As each day of December progresses, some of the doors on your “Buy to Let” Advent Calendar may no longer open. You need to act now if you don’t want to end up saying “Bah humbug!”
This is because the rules on Buy to Let lending are changing. While this may possibly be good for the market long term it may give you a problem in the short term if you have not planned for it and need to raise funds quickly.
Since March 2016, the Buy to Let industry has been adapting to proposed changes by the Prudential Regulation Authority (PRA) and these have evolved into a new Buy to Let regime that became statutory in September 2016.
In a nutshell, the new rules put a far greater responsibility on lenders to assess ‘affordability’ in the Buy to let process.
That means making sure that all lenders consider personal earnings, future interest rates, taxation, landlord expenditure etc. These things have always been considered but we expect them to be looked at more closely going forward. Buy to Let’s just got more complicated.
Two main things will occur from January 2017 at the latest.
- Lenders will be required to assess affordability for personal borrowers based on the new Buy to let taxation rules. These taxation rules basically are phasing out the benefits of tax relief on mortgage interest payments and will therefore incrementally eat into the net profits of landlords.
- This combined with the need to allow for interest rate increases and other costs has led to changes in the way lenders will stress test rentals on Buy to Let loans and from January this will change to a norm expected to be something like this;
- 145% of rental stress tested at an interest rate of 5.5%
- Compared to current stress tests which have are often at an interest rate of 125% of 5% but can be as low as 125% at 3.89%.
So, what could this mean in practice?
Let’s say you own a Buy to Let in your own name that is worth £300000, you owe £150000 on it and you receive rent of £1200 pm.
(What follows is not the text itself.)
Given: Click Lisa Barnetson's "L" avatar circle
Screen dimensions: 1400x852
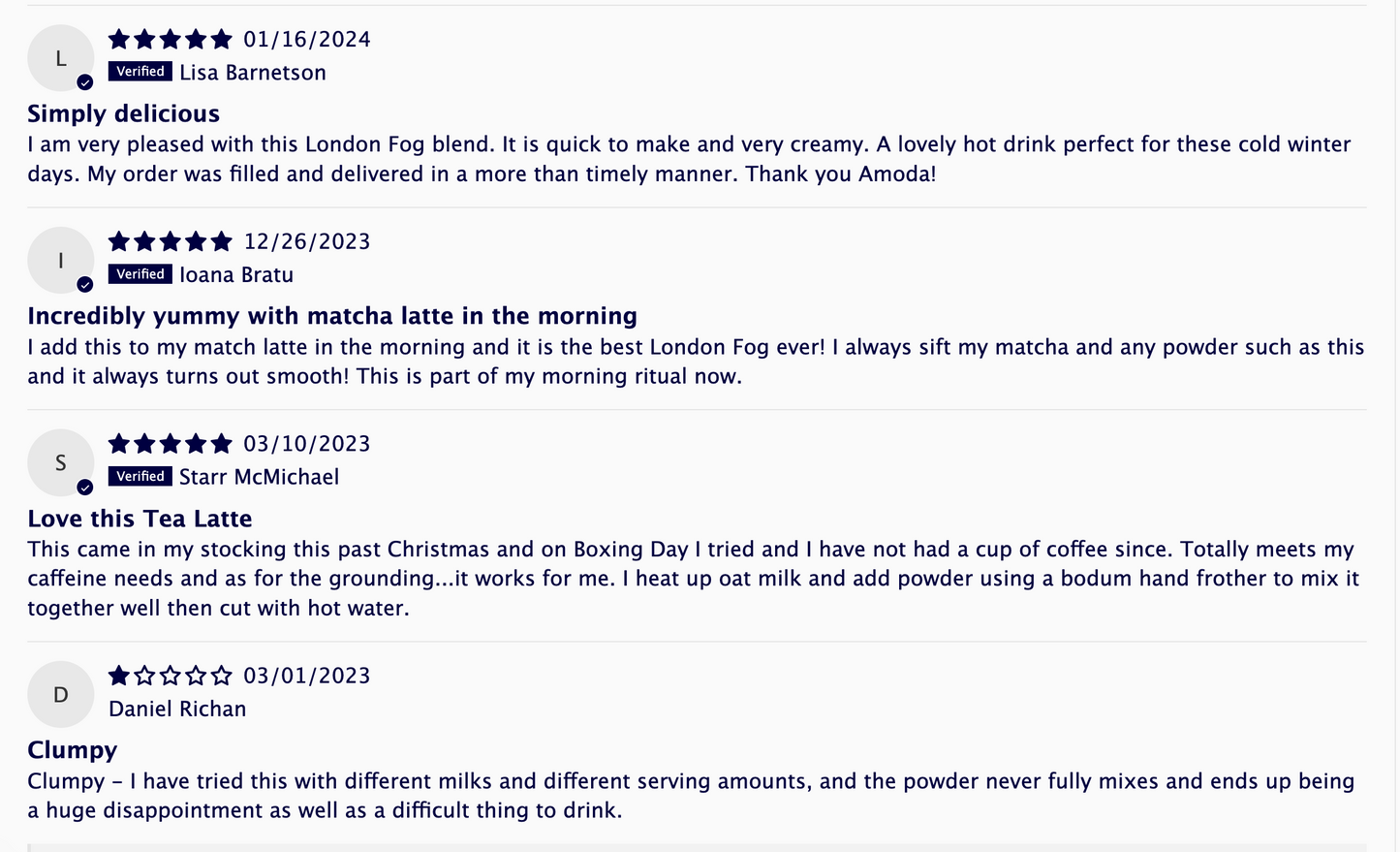Looking at the screenshot, I should [x=60, y=58].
You want to raise an extra £40000 to put down as a deposit on a new buy to let for a property worth £180000 which would provide rental of £700 pm
Now at this moment you could, with many lenders, raise
Existing property (£1200/125%)x 12(months) /5% =£192000 giving you spare cash of £192000-£150000=£42000
New property (£700/125%) x 12 (months)/5%= Loan of £134400 + £42000 = £176400 towards buying new property
But from January, so in effect from mid-December once you factor in underwriting etc.the above calculations will have changed to this;
Existing property (£1200/145%)x 12(months) /5.5% =£180564 giving you spare cash of £180564-£150000=£30564
New property (£700/145%) x 12 (months)/5.5%= Loan of £105329 +30564= 135893 (A shortfall of about £15k)
You can see from the above example that the new lending calculation alone will reduce the amount you can borrow in an average situation from January.
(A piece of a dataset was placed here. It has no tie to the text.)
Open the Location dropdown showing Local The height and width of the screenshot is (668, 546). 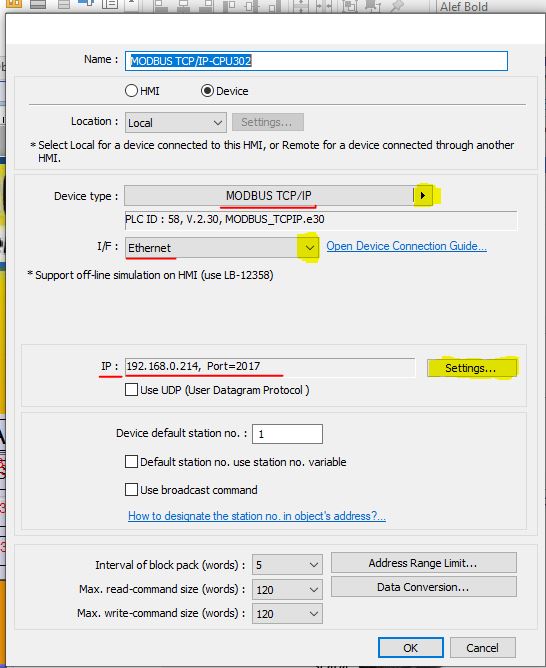coord(175,123)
Further changes are also in the pipeline and will be in place by September 2017 at the latest and these will involve lenders evolve the detail of how lenders stress-test your overall affordability and making sure the exposure on your whole portfolio does not breach their new calculations.
There will be invention, and there is always competition, so people will find ways to do business but the above are still very deep changes and will impact massively on the market.
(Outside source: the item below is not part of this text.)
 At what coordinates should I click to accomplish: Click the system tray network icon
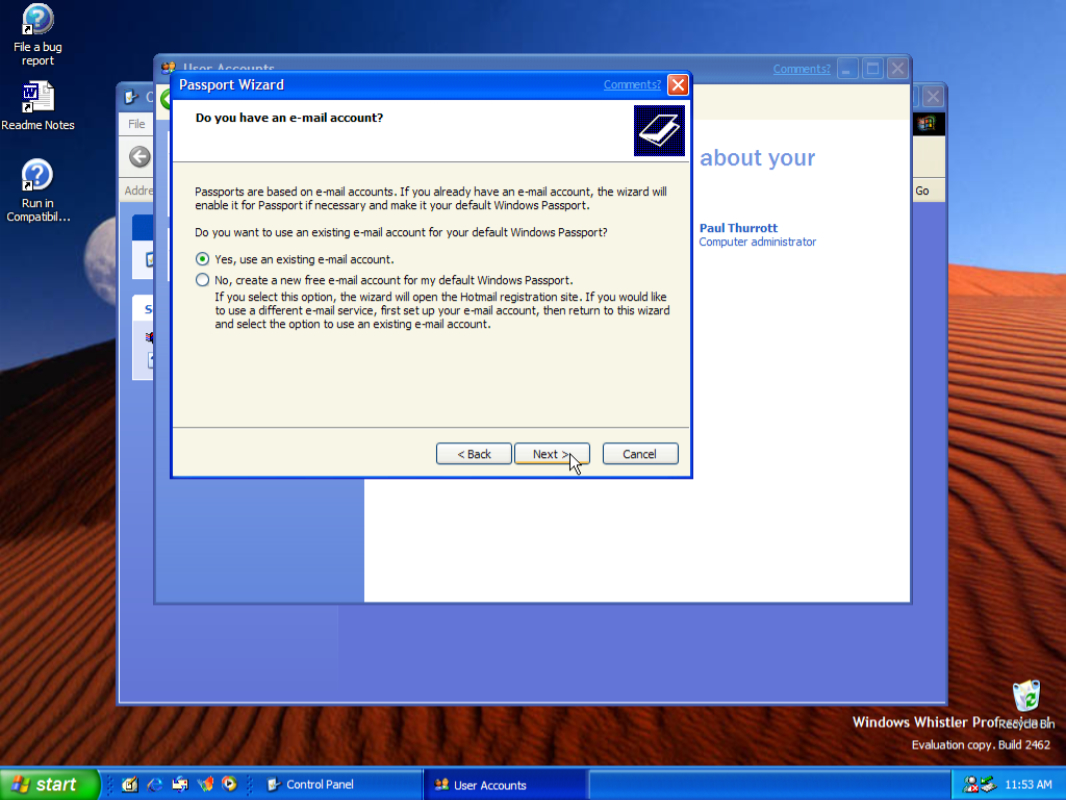(x=978, y=785)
Why did the Government do it?
You may wonder why the Government would target this market and what is the pension funds of many people with the twin pincers of taxation and regulation? We think there are practical reasons plus a fiscal benefit to the Government.
From a practical point of view this new Buy to Let model is moving in line with residential lending and closer to the European model, and there has been no U-turn despite the decision on Brexit.
It is suggested that by restricting Buy to Let demand, first time buyers will get more of a look- in as enthusiasm for the sector dampens and property supply increases. Shares and gilts may also get a boost as money moves from property to different asset classes.
A weaker pound may on the other hand bring back foreign investors to compete with UK buyers for those properties in the most attractive locations, with London as the obvious hotspot.
One can also sympathise with the regulatory idea that tightening up on affordability will make the market more stable by preventing irresponsible borrowing and lending. Whether Buy to let borrowers and lenders have been irresponsible is a different point. You could argue that it is business and all parties have behaved as such.
HMRC may have long been concerned that they are not benefitting fully from the Buy to Let market. They now have a more aggressive tax policy that may force many investors to consider either switching over the next few years to a limited company wrapper paying more income tax or selling up completely.
So, those Buy to Let investors who have mortgages will now collectively pay more tax as they can no longer offset all their interest costs.
This in turn will surely generate more sales which in turn should result in more short term Capital Gains Tax receipts and Stamp Duty revenues.
The property market is an important contributor to government coffers. It is also a crucial part of the economy. It impacts collective affordability but it also creates sentiment. If people feel well off they spend more. This can be important for growth. It is not surprising that managing the mortgage and property market has become a key strategy for the government and the Bank of England.
We don’t know how the new Buy to let world will be in detail yet. Not every lender falls under the same regulator. Even those that do which is the majority may be able to offer friendlier conditions to customers just switching loans rather than capital raising or purchasing. It is not yet clear where the lines will be drawn between individuals and limited companies. The detail is still to emerge but what we do know is that landscape will be very changed.